### Data supplied
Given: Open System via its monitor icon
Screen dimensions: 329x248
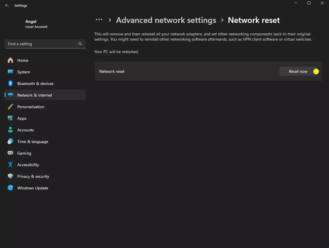Looking at the screenshot, I should 10,72.
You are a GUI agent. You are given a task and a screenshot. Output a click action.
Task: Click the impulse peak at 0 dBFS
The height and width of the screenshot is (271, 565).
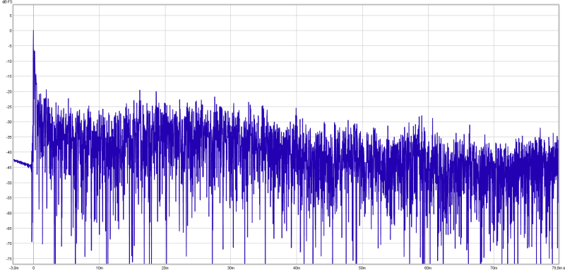(x=33, y=31)
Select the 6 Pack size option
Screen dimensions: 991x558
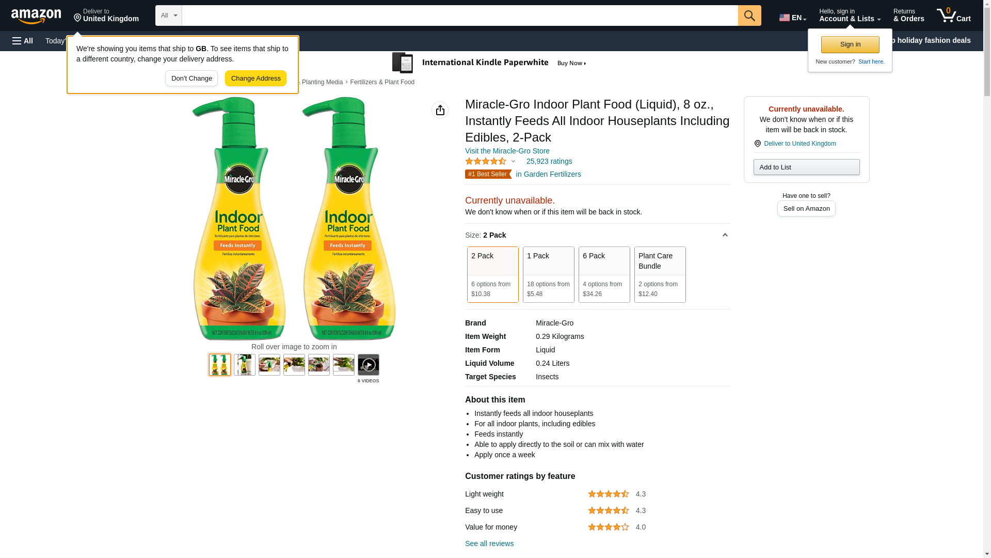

### Objective
Can you quote all three items above word for word, leaving the pictures out?

### Solution to the exercise
Given: Open System via its monitor icon
Screen dimensions: 329x248
Looking at the screenshot, I should 10,72.
You are a GUI agent. You are given a task and a screenshot. Output a click action.
Task: Click the impulse peak at 0 dBFS
The height and width of the screenshot is (271, 565).
(x=33, y=31)
Select the 6 Pack size option
Screen dimensions: 991x558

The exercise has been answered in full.